*WHAT THE TASK REQUIRES*.
Write out the lines from the one containing "Given: Click the" through the end of the rows below as a numbered list, skipping any blank lines. Omit the pictures from your answer.
--- Begin LISTING ---
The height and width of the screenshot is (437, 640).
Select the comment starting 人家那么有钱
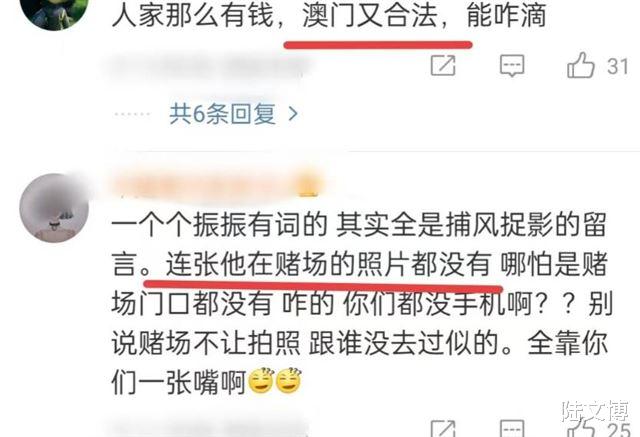pyautogui.click(x=329, y=16)
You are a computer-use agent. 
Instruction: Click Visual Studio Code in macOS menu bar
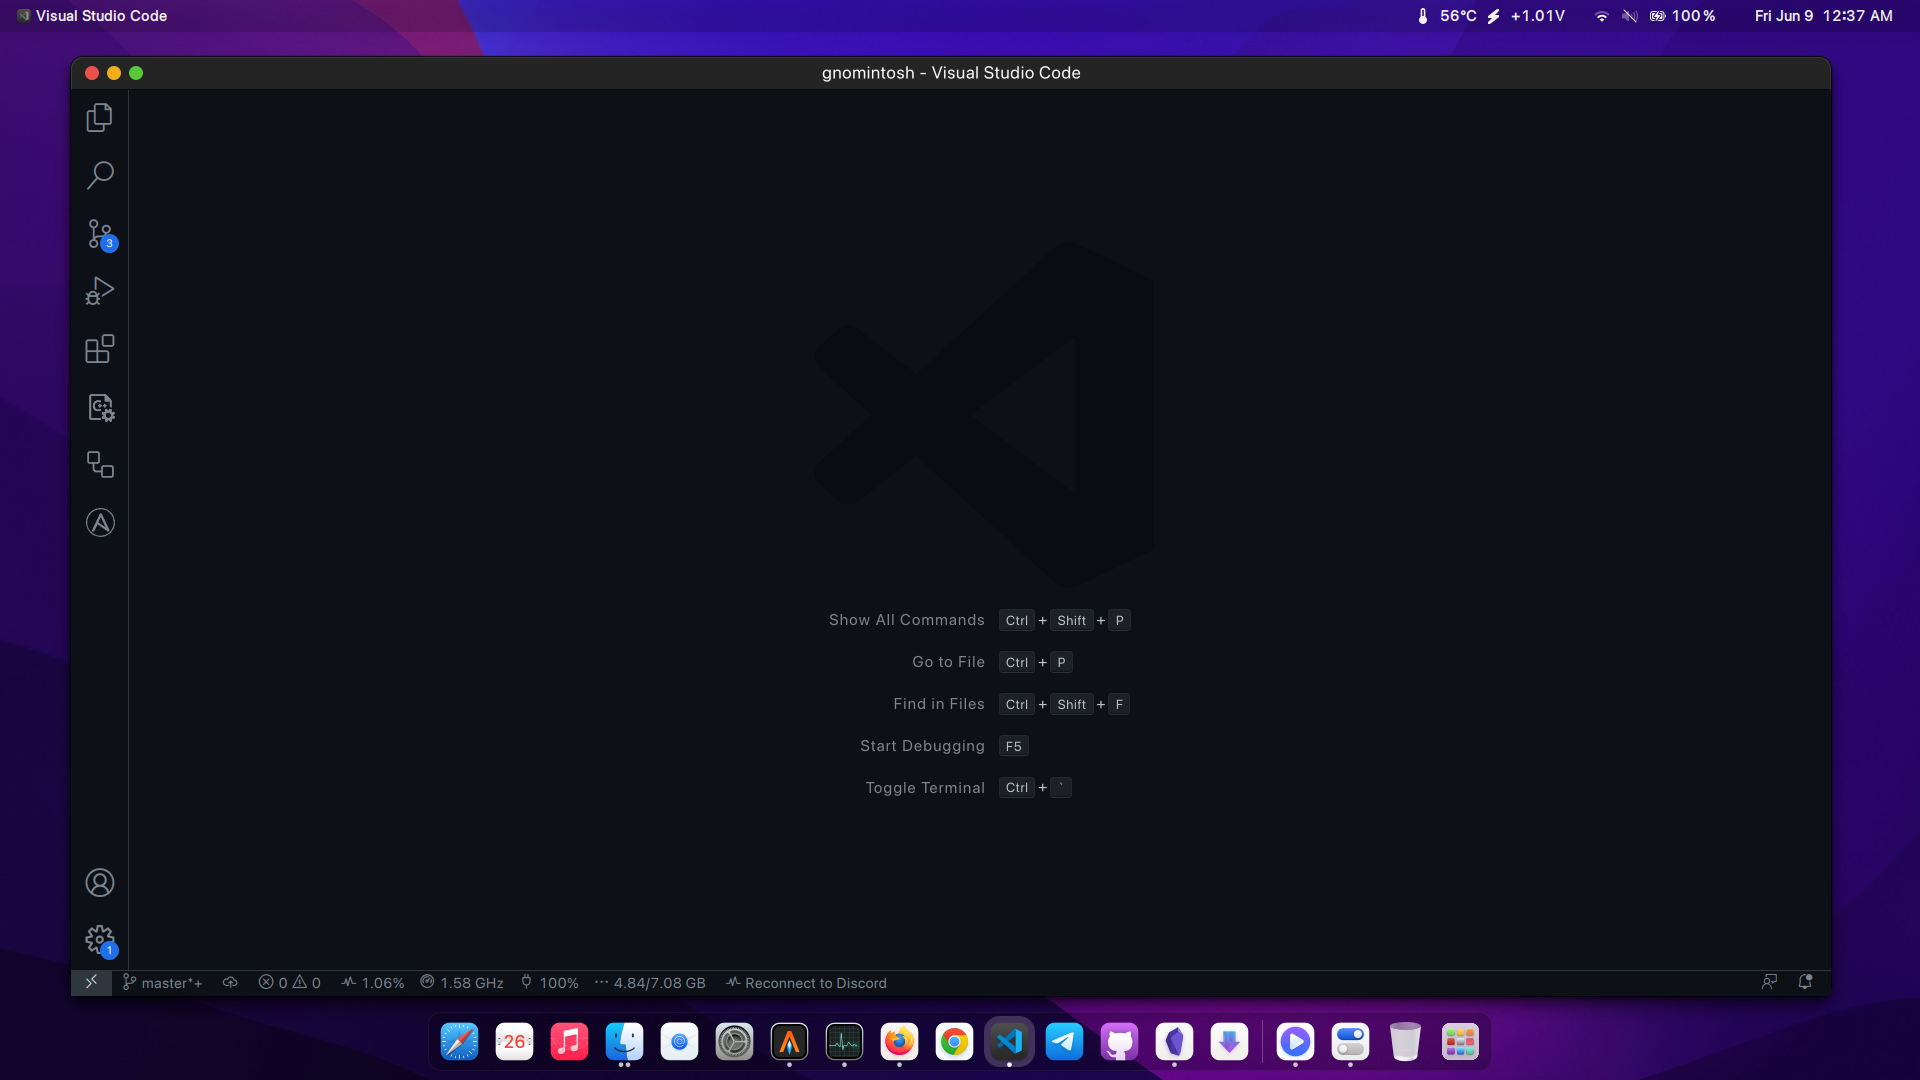click(x=101, y=16)
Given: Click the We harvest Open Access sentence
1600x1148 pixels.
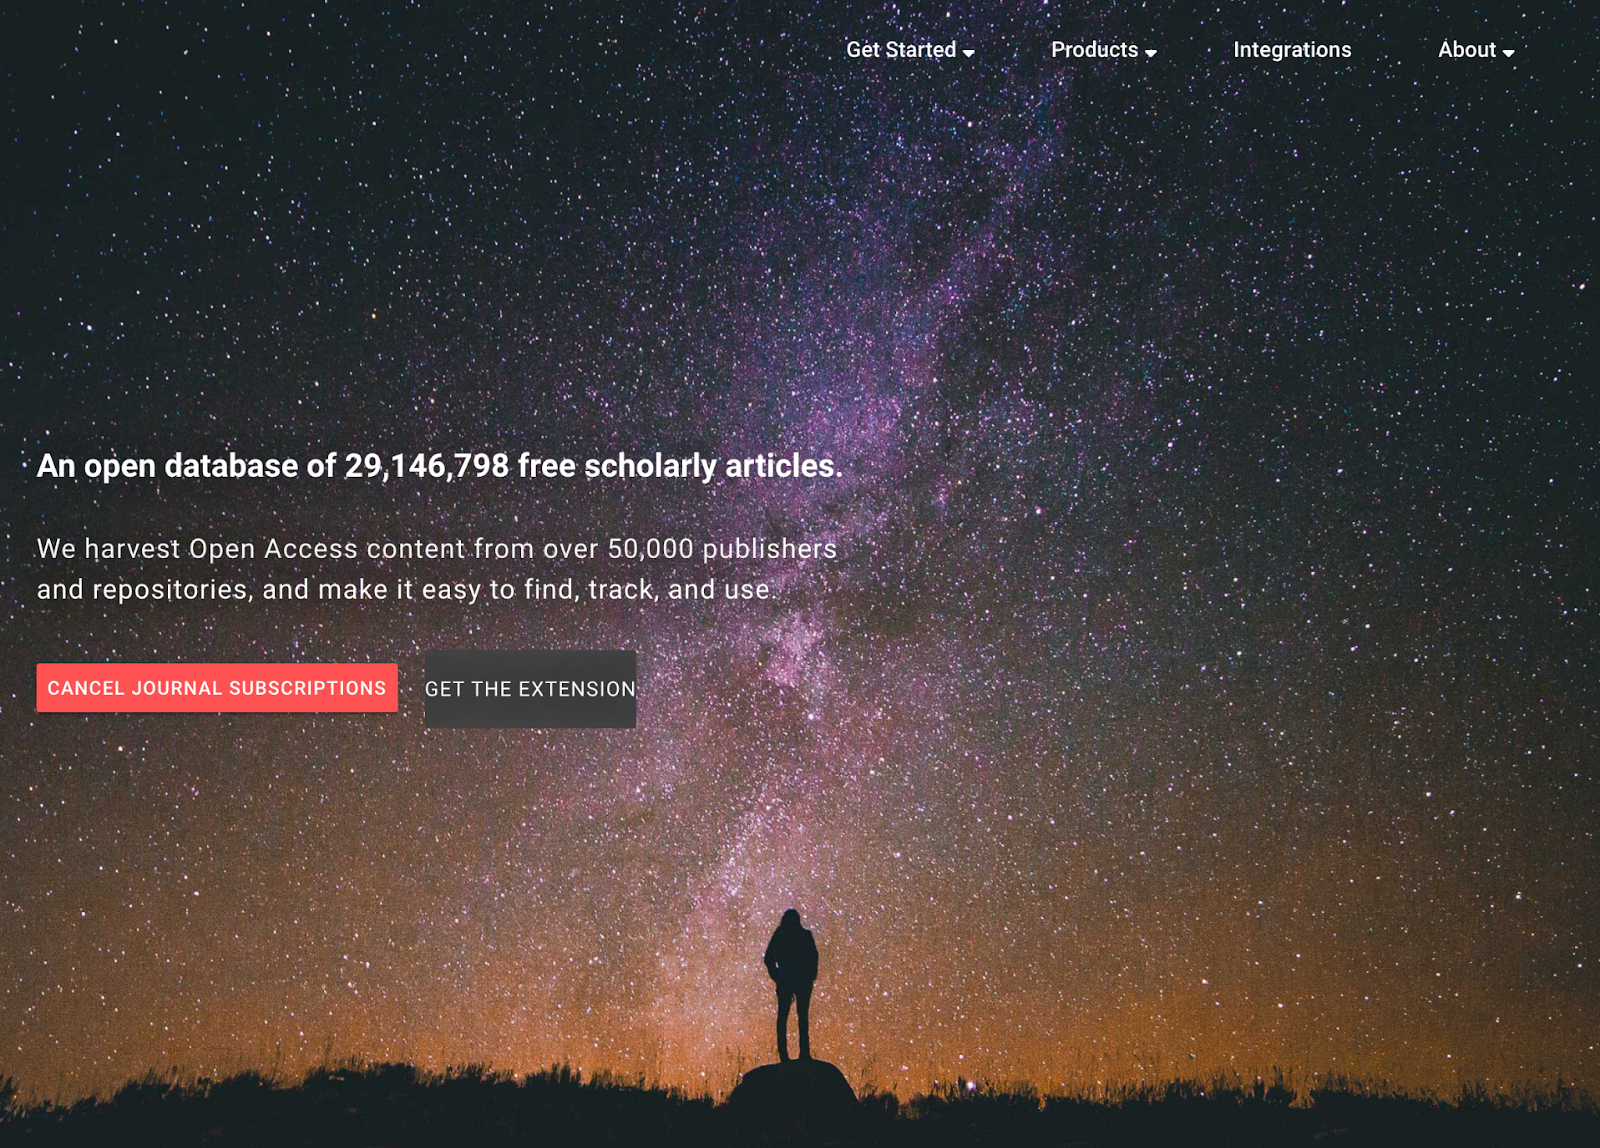Looking at the screenshot, I should [437, 569].
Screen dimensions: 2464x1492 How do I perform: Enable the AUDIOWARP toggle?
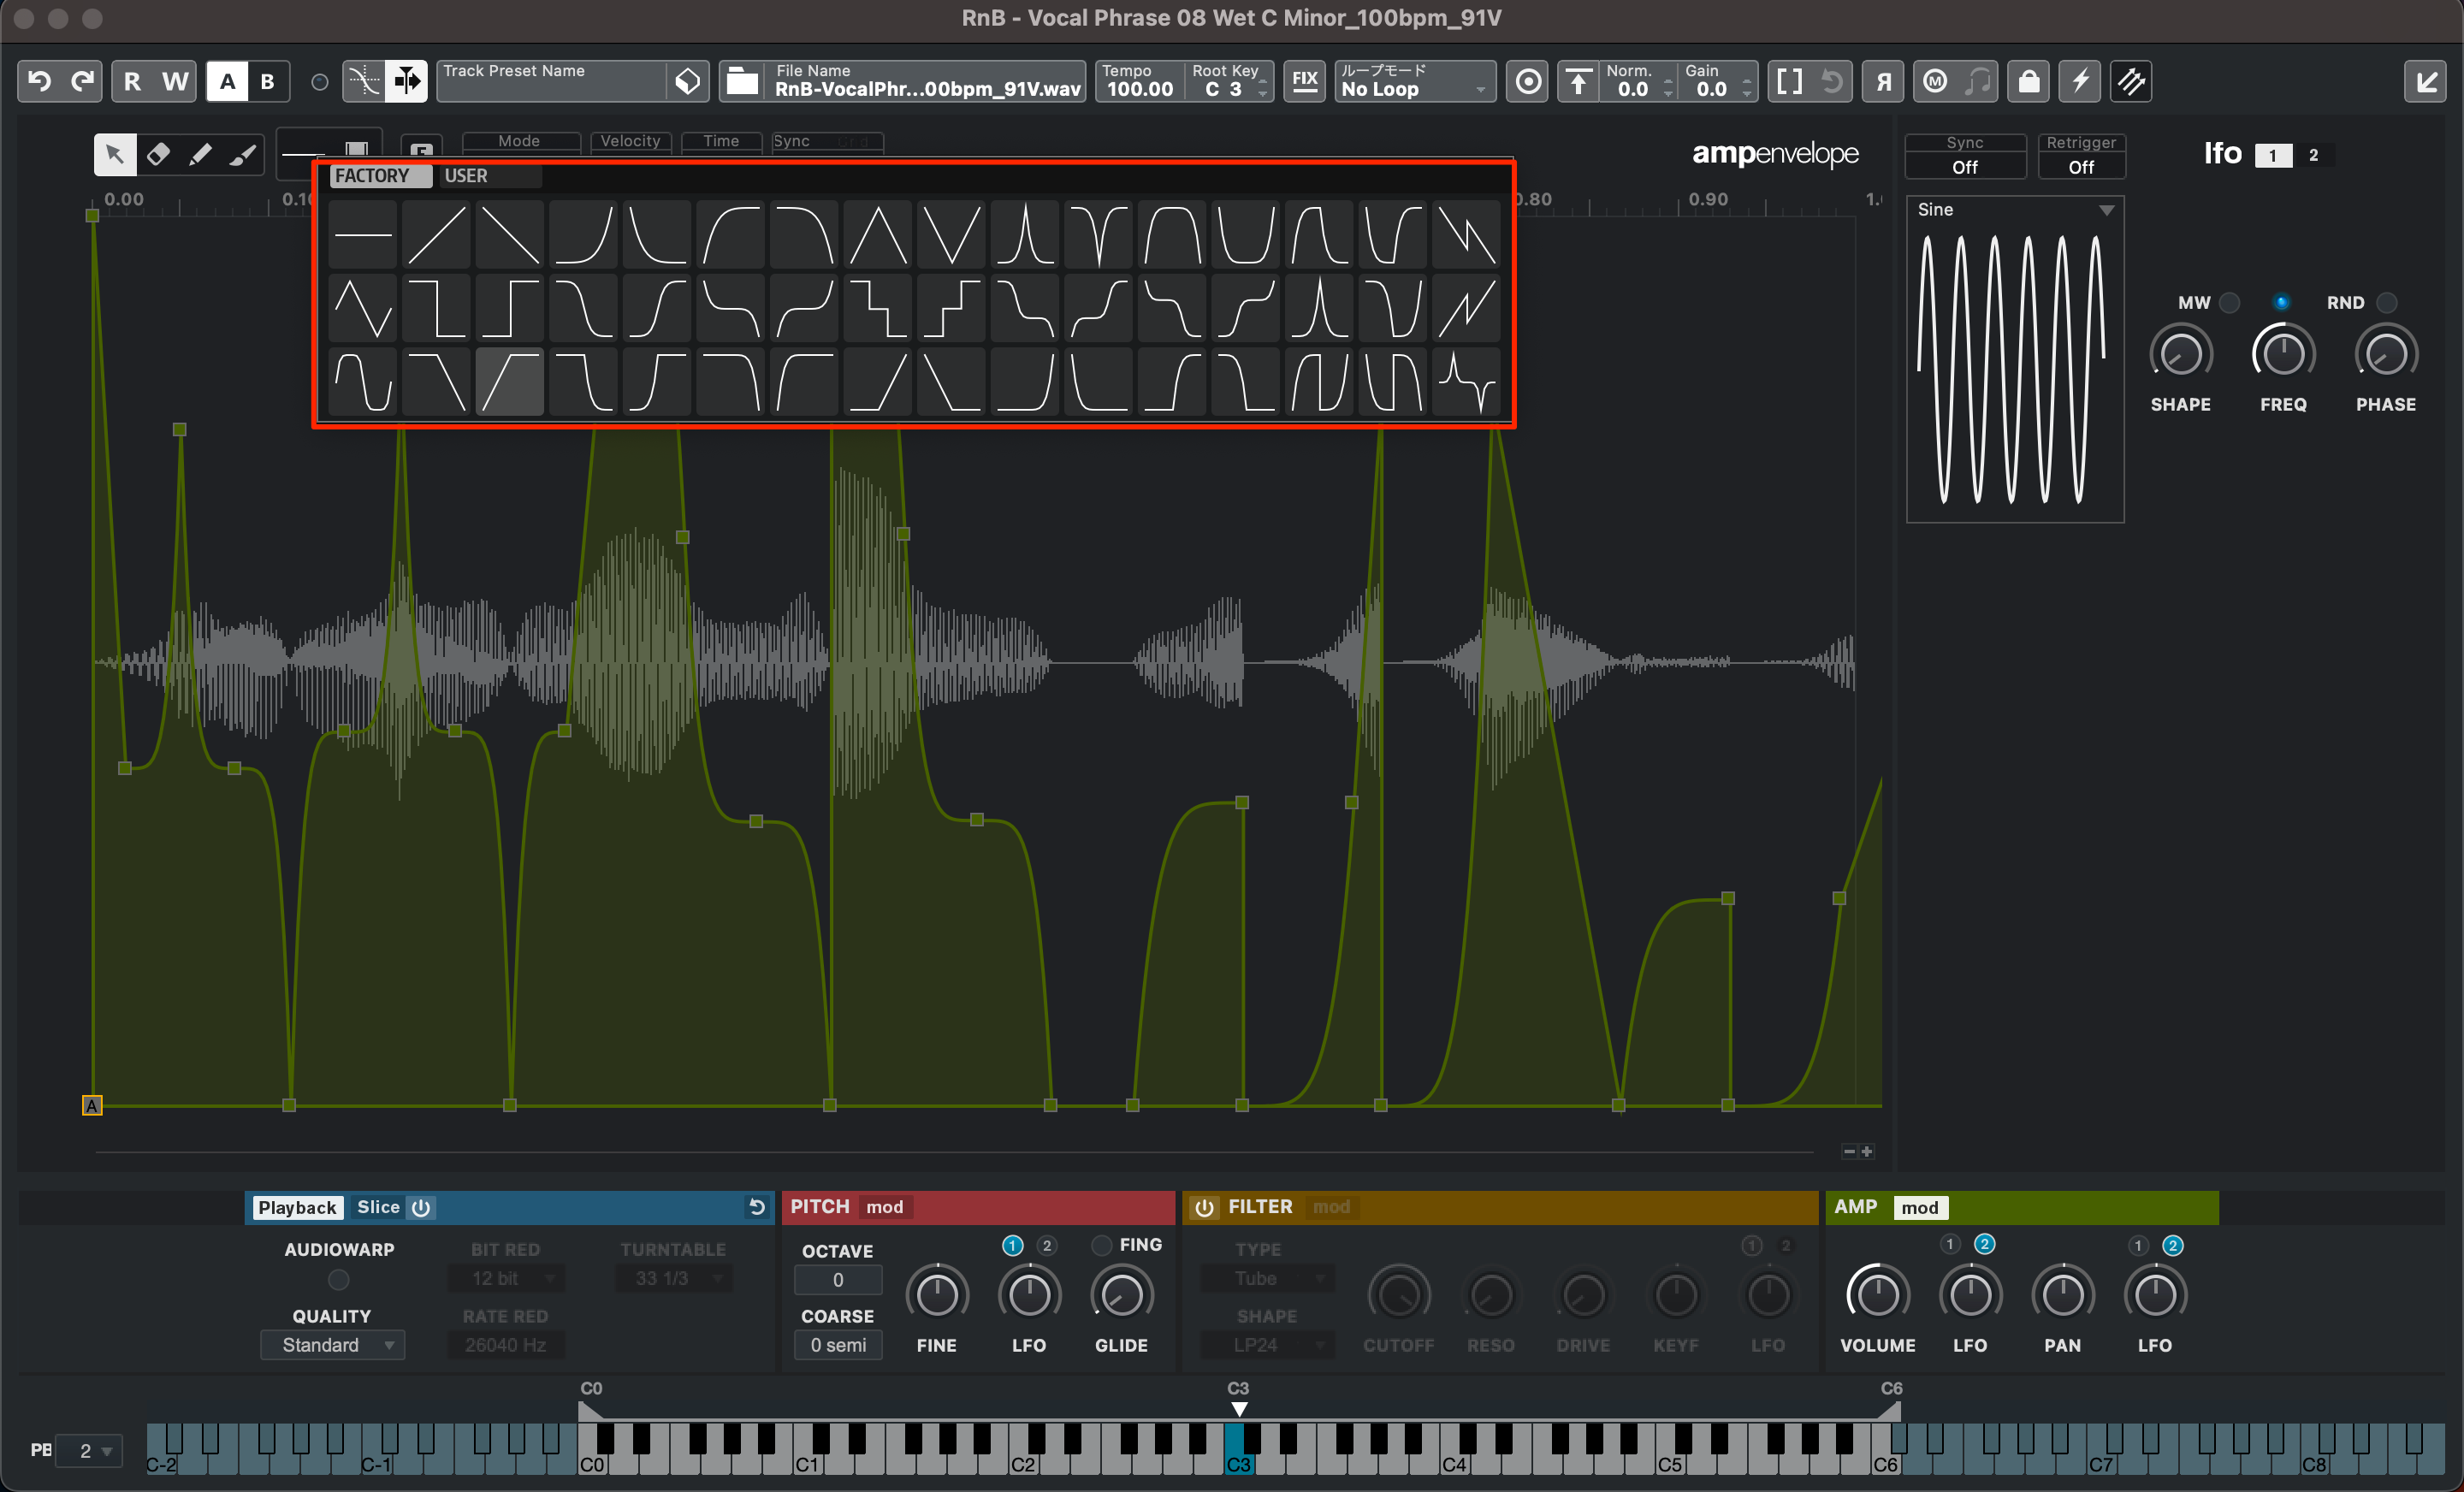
--- End LISTING ---
*OUTPUT FOR THIS EXERCISE*.
1. Given: Click the We harvest Open Access sentence
2. 1600x1148 pixels.
3. Looking at the screenshot, I should [437, 569].
4. Screen dimensions: 2464x1492 How do I perform: Enable the AUDIOWARP toggle?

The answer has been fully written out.